According to the third embodiment, a ventilation duct 44 is
supported on a case 11 by a supporting member 72 comprising an
anti-oscillation function. In other words, the supporting member 72
is provided between the ventilation duct 44 and the case 11 of the
motor 10. The supporting member 72 comprises, for example, a spring
or dumper. Further, as in this embodiment, the supporting member
may be a separate part, or may be integrated with at least one of
connection ducts 70a and 70b.
[0049] The other operational effects obtainable with the third
embodiment as well are identical to those of the second embodiment.

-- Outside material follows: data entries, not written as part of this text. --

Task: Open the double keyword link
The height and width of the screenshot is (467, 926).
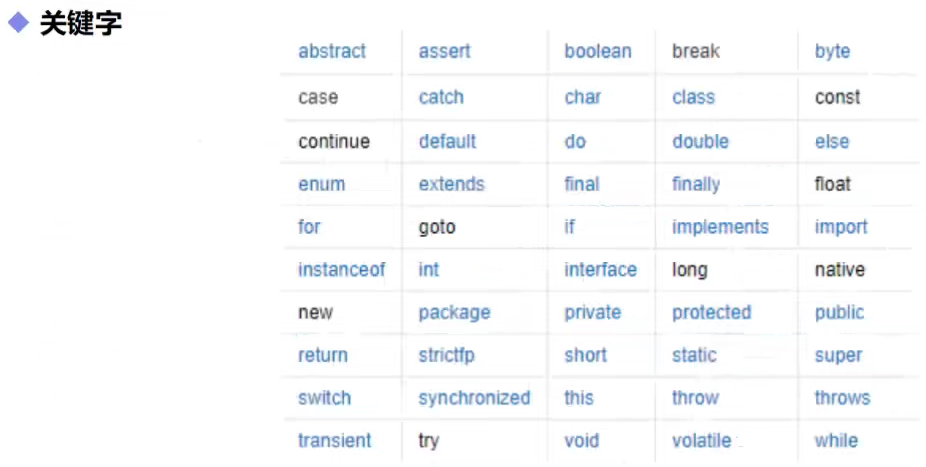Action: click(700, 142)
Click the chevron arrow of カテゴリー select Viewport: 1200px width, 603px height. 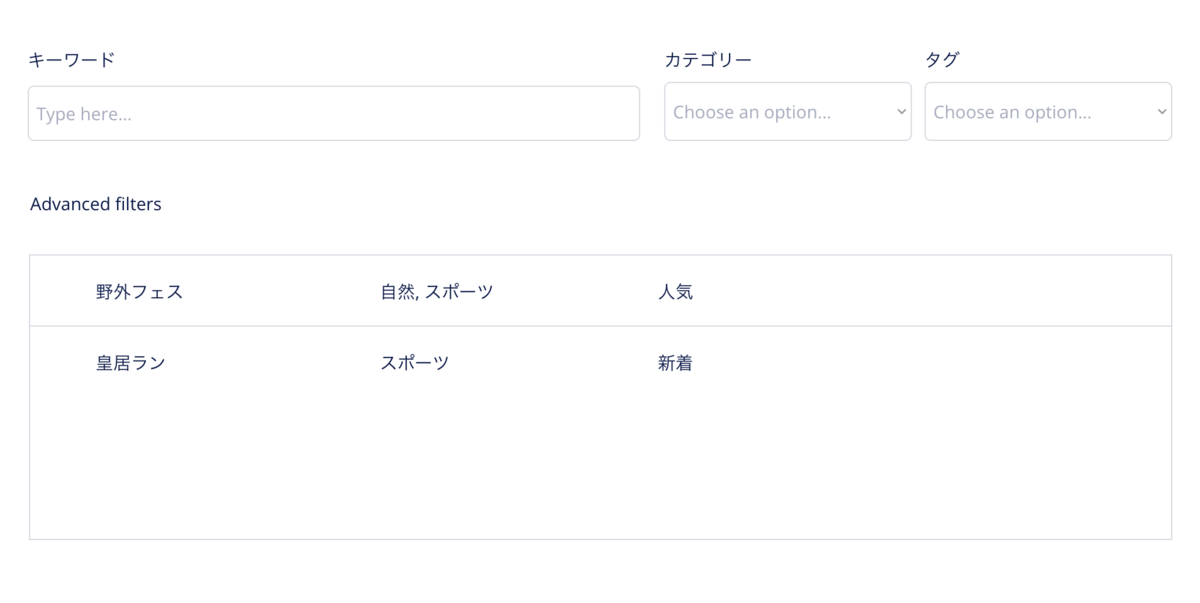pyautogui.click(x=901, y=112)
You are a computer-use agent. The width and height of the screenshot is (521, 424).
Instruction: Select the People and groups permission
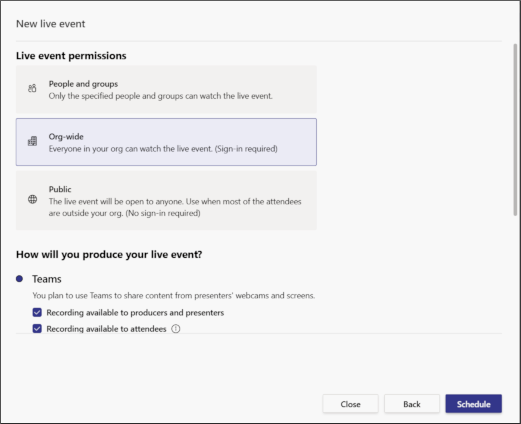coord(166,89)
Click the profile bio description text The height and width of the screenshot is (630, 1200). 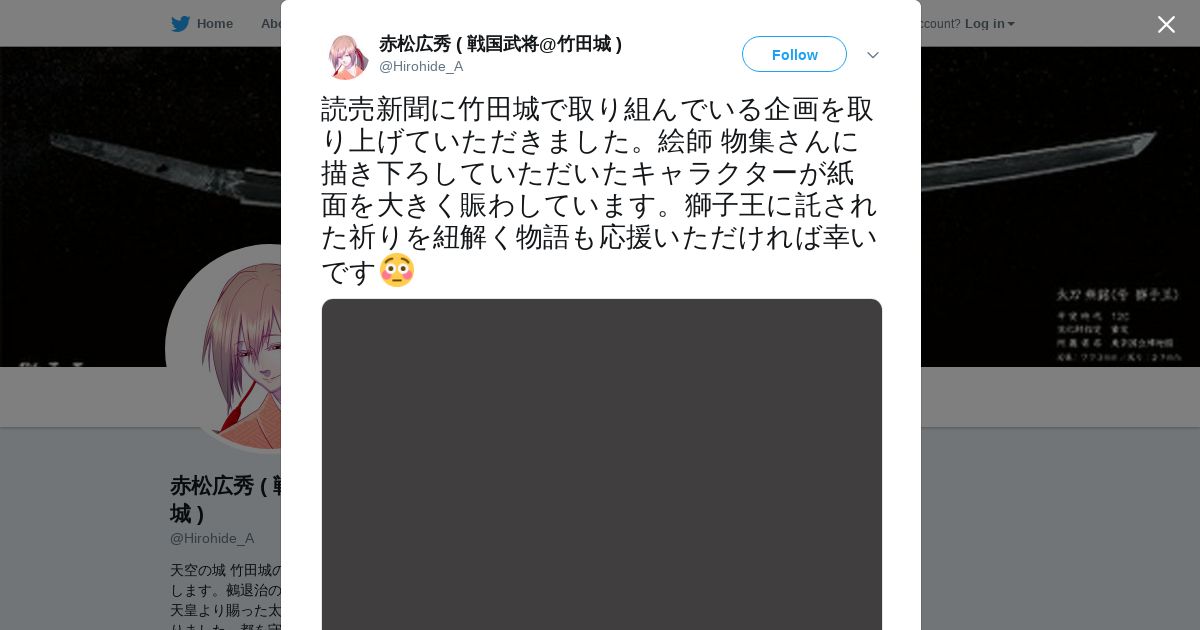pyautogui.click(x=226, y=596)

Further, the third embodiment is suitable for the cases where a
large oscillation is applied to the electric motor 10, but there
are no other separate less oscillated sections where the heat
exchanger 50 and ventilation duct 44 should be placed.
[0050] With the third embodiment, even in the case where excessive
oscillation is applied to the electric motor, the supporting
portion 72 attenuate the oscillation before it is propagated to the
ventilation duct 44. Thus, such large oscillation which can cause
damage is not applied to the heat exchanger 50. In this manner, an
electric motor with and excellent cooling performance and
reliability can be obtained.
Fourth Embodiment
[0051] FIG. 9 is a perspective view illustrating a liquid cooled
motor according to the fourth embodiment, and FIG. 10 is a
longitudinal sectional view illustrating the liquid cooled motor of
the fourth embodiment. In these figures, identical structural
members to those of the first, second or third embodiment will be
designated by the same reference symbols, and the explanation
therefor will not be repeated.
[0052] According to the fourth embodiment, not one pair but a
plurality of pairs of a first opening 42a and second opening 42b
are formed in a case main body 12 of a case 11 of an electric motor
10. Each pair of the first opening 42a and second opening 42b are
connected to each other linearly by a ventilation duct 44 while
interposing a stator core 32. That is, a plurality of, for example,
four ventilation ducts 44 are disposed on the outer circumferential
side of the case main body 12 at predetermined intervals in the
circumferential direction. Each of the ventilation ducts 44 extends
in the axial direction of the case main body 12. Further, a heat
exchanger 50 is set in each of the ventilation ducts 44.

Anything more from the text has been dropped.